There were some people, who claimed to have forgotten Marathi in 3 months, and spoke whatever little they did with an American twang. Their families, amazingly , were impressed.
So forgetting, or even trying to forget your mother tongue was a prestige kind of thing for some people.
Disgusting.
Sir, I have come across certain specimen(s)that they chose to converse only in English despite the fact that I have conversed with them in Tamil knowing they are fully bred Tamilians.Strange but such kind do exist.
In 2003, a friend came over home and was slightly disturbed that my son, all of four years was not comfortable in english and was conversing only in hindi, our mother tongue. He advised me, quite seriously, that in line with changing times we must speak to our children in english, which is a global language.
While my wife and I did give it a thought, but things did not change even as our younger kid grew up.
Two weeks after having relocated to another country, we feel glad that we did what we thought was right and that our kids our well connected to their roots. It is surprising how many Indian children around can understand, but do not want to converse in their mother tongue!
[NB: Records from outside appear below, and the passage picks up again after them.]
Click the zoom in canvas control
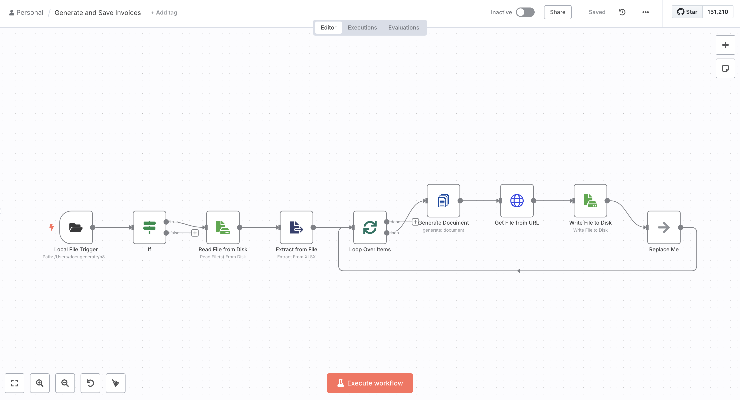 [x=40, y=383]
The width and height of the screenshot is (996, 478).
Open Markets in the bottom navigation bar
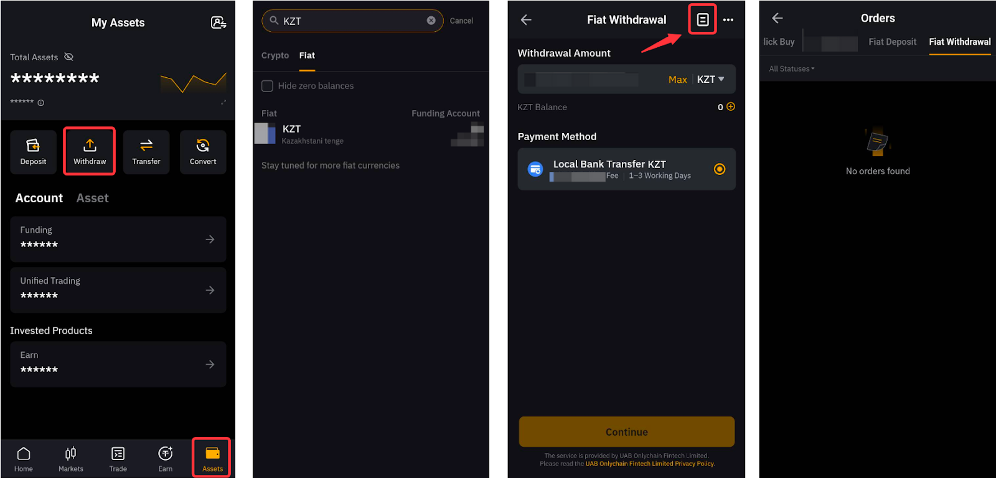pos(71,459)
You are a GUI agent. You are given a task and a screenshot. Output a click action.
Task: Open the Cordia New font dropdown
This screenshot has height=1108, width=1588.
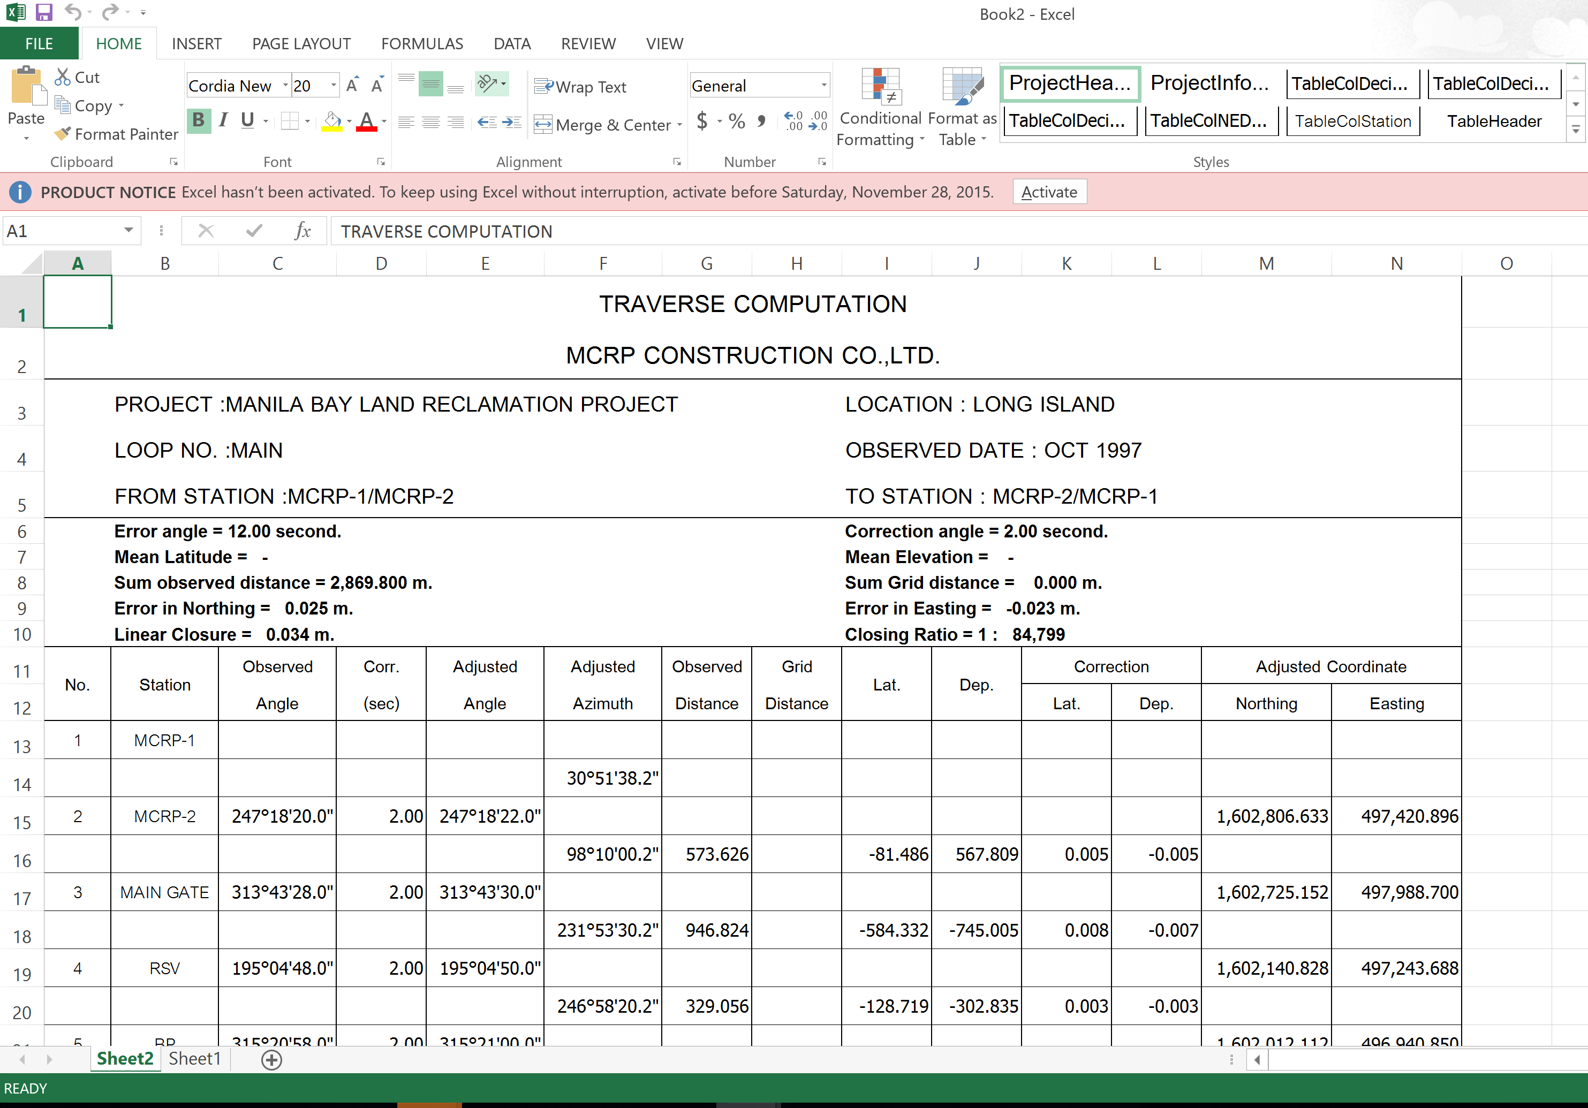(285, 86)
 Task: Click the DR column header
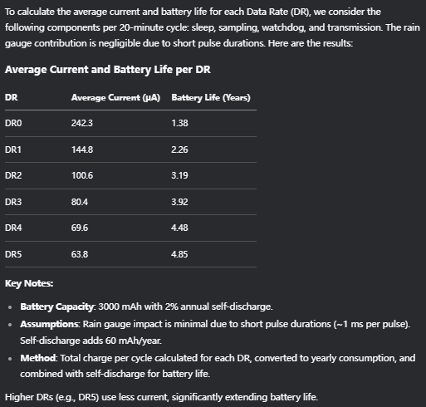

Anyway, to each his own. We have our reasons, they must be having theirs!!!!
very interesting. In case of the two individuals who were stranded in other countries with no one to talk to in their own native tongue, I think it quite understandable. However, a 3 month hiatus to forgetting is seriously too hard to swallow!!
The story of Hafeeza is most interesting. Significantly, after 17 years, she recognized her children immediately.
The cases of Hafeeza, Chanchal Singh and the other Punjabi gentleman are different. They indeed had no choice. But there are so many who try to forget their mother tongue. One can only pity them.
It's a mystery why people try to forget their mother tongue on purpose!
In the case of the Punjabi gentleman you have mentioned, I wonder why he had not tried to keep up with his mother tongue by reading books or magazines?
i can relate, for i yearn to speak in Gujarati and Marathi here in Kolkata.. TV is a great way to keep in touch.